Compete con i colossi accademici mondiali è complicato, soprattutto se si considera che il MIT di Boston riceve ogni anno 1,6 miliardi di dollari in fondi federali — pari a circa un sesto del totale dei finanziamenti statali destinati a tutte le università italiane — senza contare le elevate rette annuali.
Polimi tra le prime 10 università al mondo per architettura e nelle prime 20 per ingegneria meccanica
In questo contesto, il Politecnico di Milano si distingue per la capacità di ottenere risultati eccellenti con risorse limitate. Nelle classifiche QS per discipline, eccelle stabilmente nella top 10 globale per architettura e design, e nella top 20 per ingegneria meccanica, civile e tecnologica.
Nella graduatoria generale, solo altre due università italiane sono tra le prime 200: la Sapienza, prima al mondo negli studi classici e ora 128ª, e l’Università di Bologna, che scende alla 138ª posizione. Notevole l’avanzata dell’Università Vita-Salute San Raffaele, che grazie all’impatto della sua ricerca scala 52 posti, arrivando 28ª al mondo in questo indicatore.

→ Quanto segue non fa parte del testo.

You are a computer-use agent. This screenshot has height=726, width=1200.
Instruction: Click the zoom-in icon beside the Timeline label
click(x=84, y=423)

La top ten mondiale è dominata da atenei americani e britannici, con il MIT in testa, seguito da Imperial College, Stanford, Oxford, Harvard e Cambridge. L’ETH di Zurigo è l’unico ateneo dell’Europa continentale nei primi dieci, insieme a Singapore e CalTech.
Guardando solo all’Europa, spiccano sei università britanniche, due svizzere (ETH e Politecnico di Losanna), una tedesca (Monaco) e una francese (PSL di Parigi).